#### Supplied entries:
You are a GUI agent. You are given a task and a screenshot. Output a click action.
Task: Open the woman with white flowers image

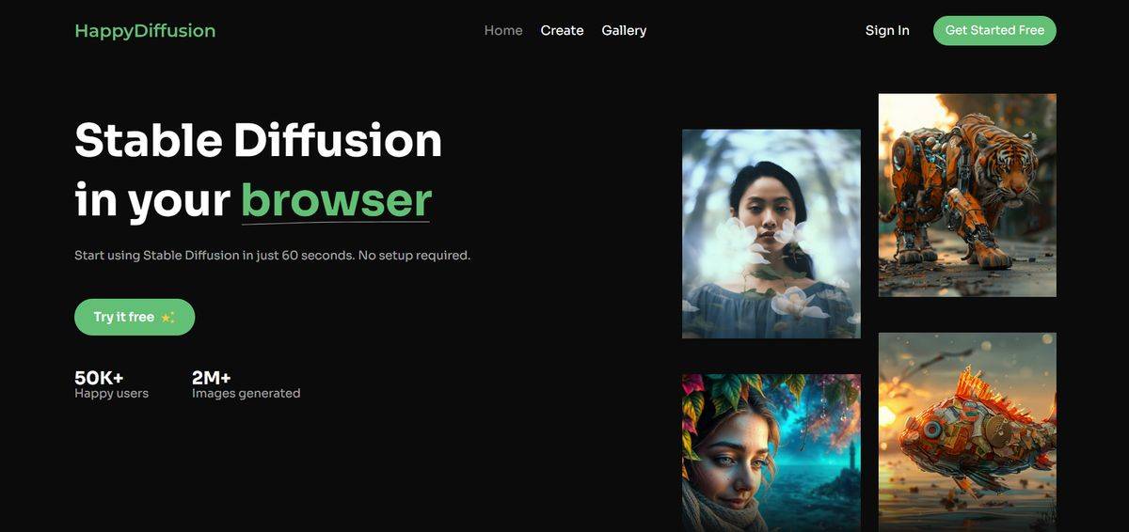771,234
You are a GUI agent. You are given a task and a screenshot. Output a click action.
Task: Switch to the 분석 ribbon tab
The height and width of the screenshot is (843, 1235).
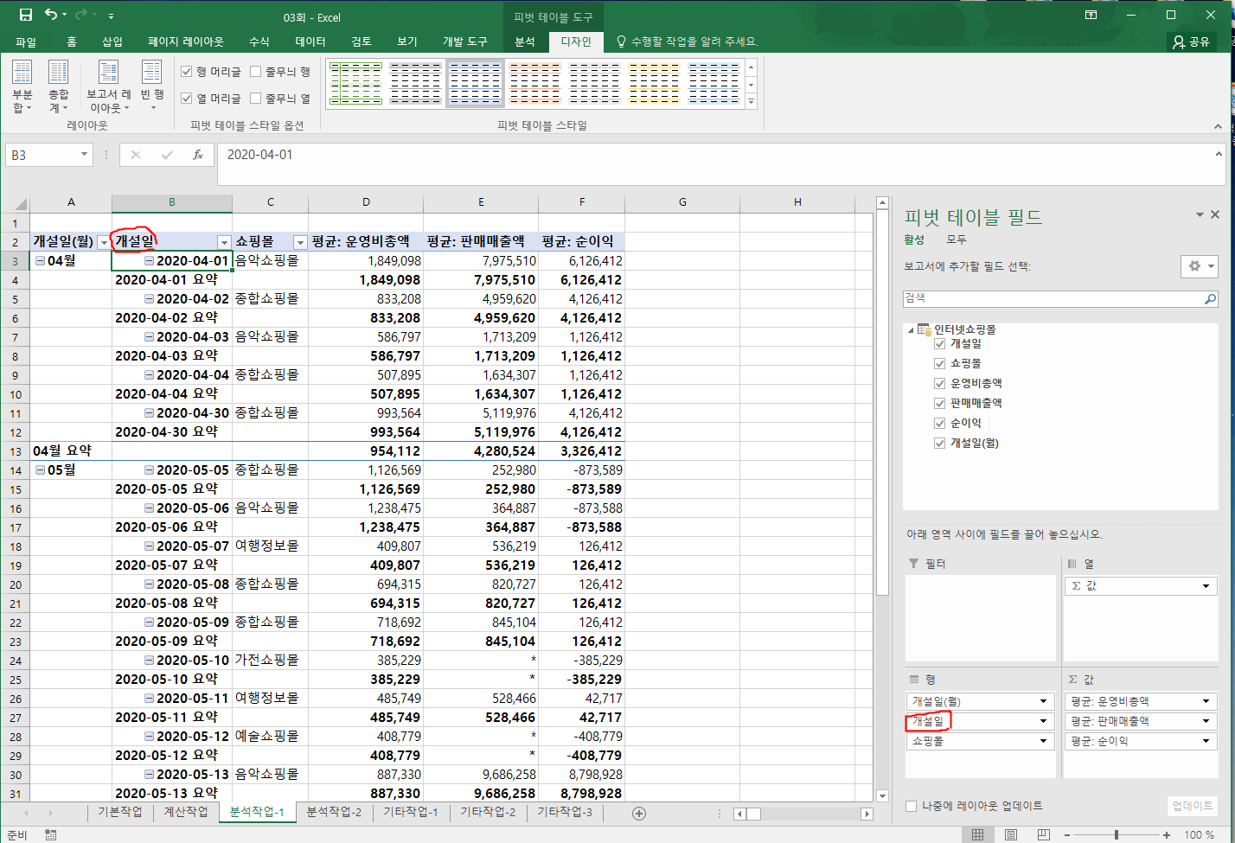pos(524,42)
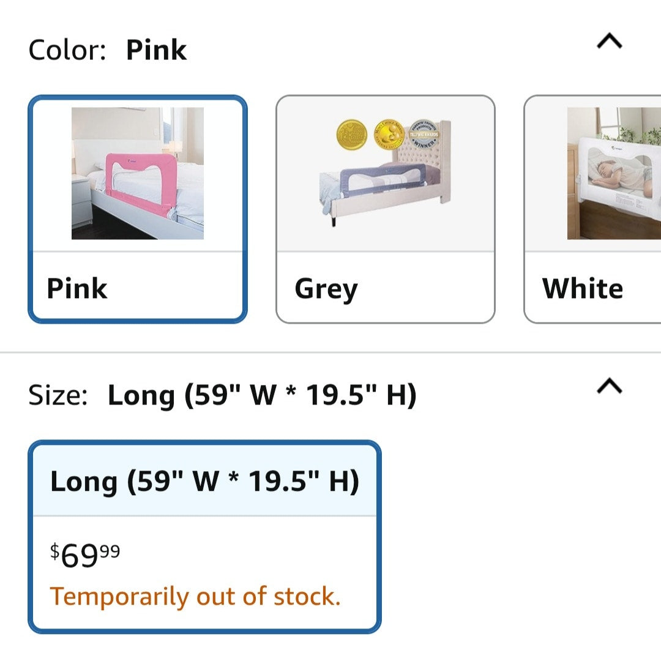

#### Problem requirements:
Copy every line of the entries above word for word, leaving out the pictures.

#### Expected answer:
You are a GUI agent. You are given a task and a screenshot. Output a click action.
Task: Open the woman with white flowers image

771,234
You are a GUI agent. You are given a task and a screenshot. Output a click action.
Task: Switch to the 분석 ribbon tab
The height and width of the screenshot is (843, 1235).
pos(524,42)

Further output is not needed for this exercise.